Screen-element location records:
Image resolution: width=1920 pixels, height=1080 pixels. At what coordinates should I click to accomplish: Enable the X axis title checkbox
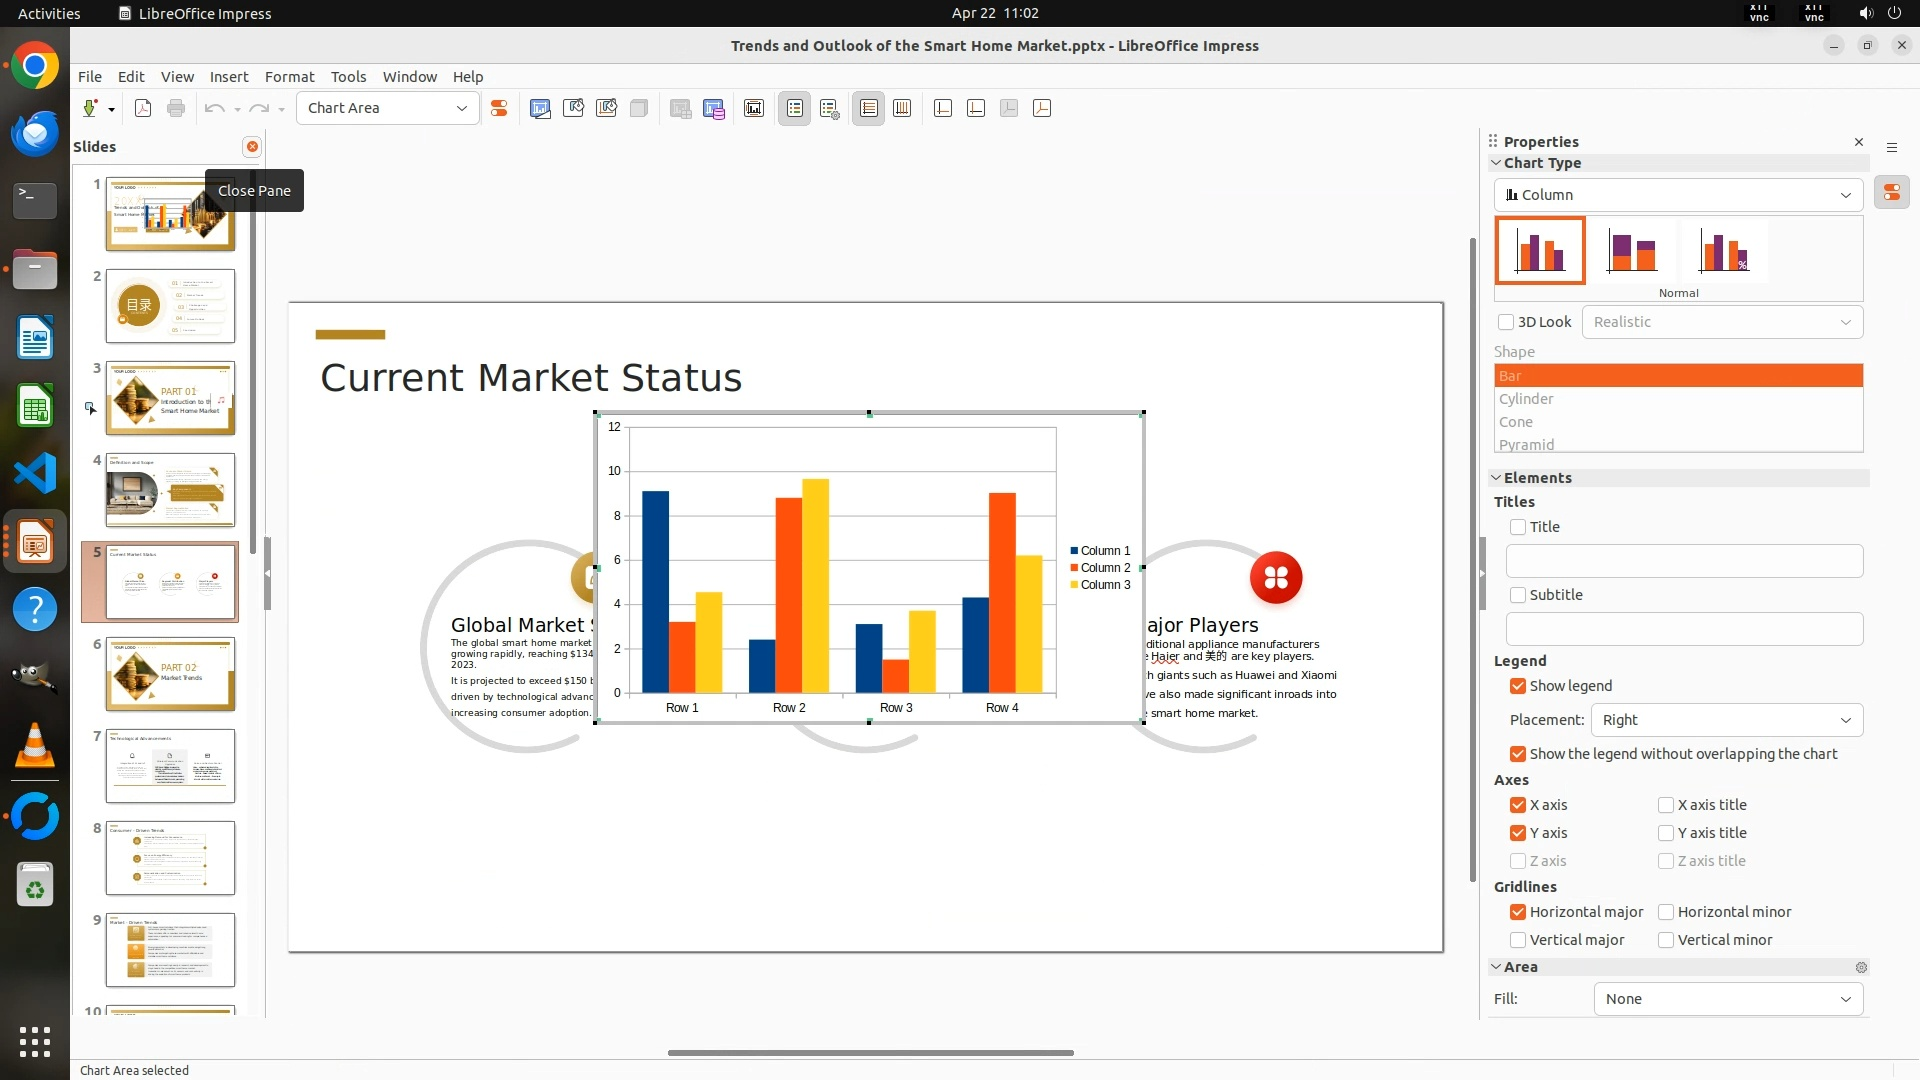[x=1666, y=805]
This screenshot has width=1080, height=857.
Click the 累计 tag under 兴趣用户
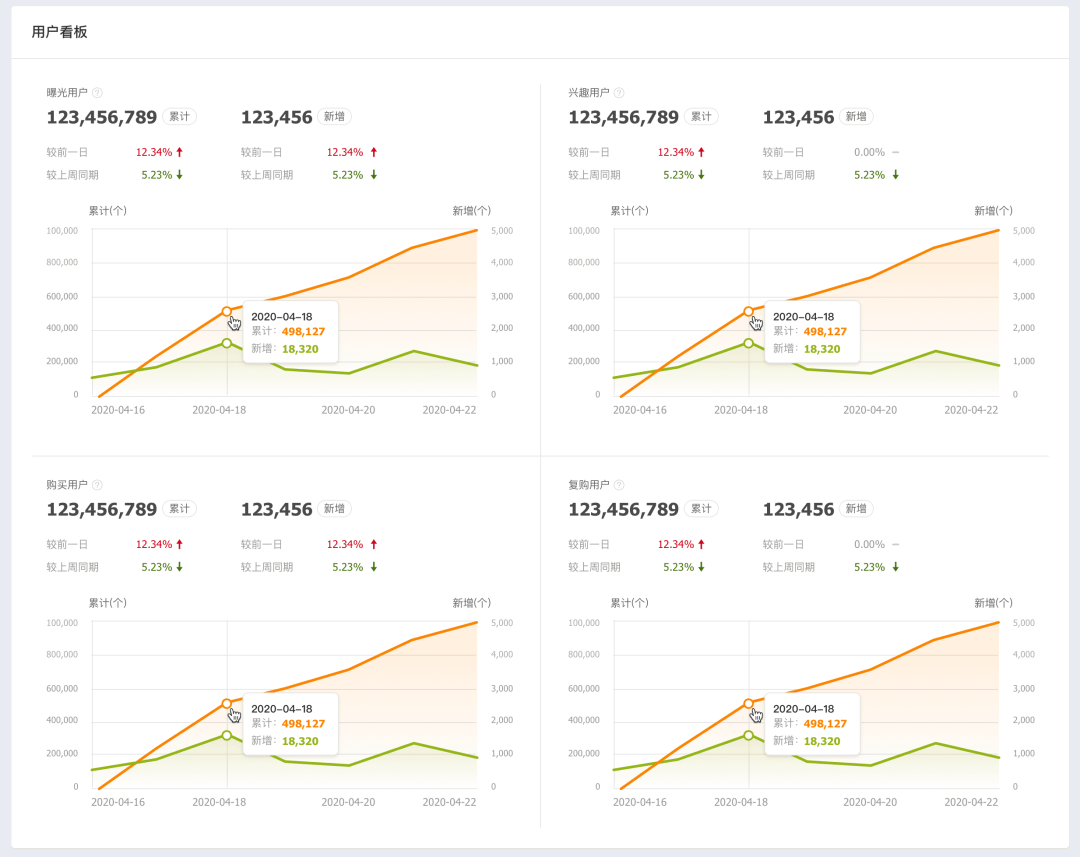point(701,116)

_Given exercise:_
Write out the records again, swapping every "checkbox" for "tick box" and keeping all else unchanged, but leave out the pictures.

_Response below:_
Image resolution: width=1920 pixels, height=1080 pixels. At what coordinates should I click to accomplish: Enable the X axis title tick box
[x=1666, y=805]
This screenshot has width=1080, height=857.
Click the 累计 tag under 兴趣用户
point(701,116)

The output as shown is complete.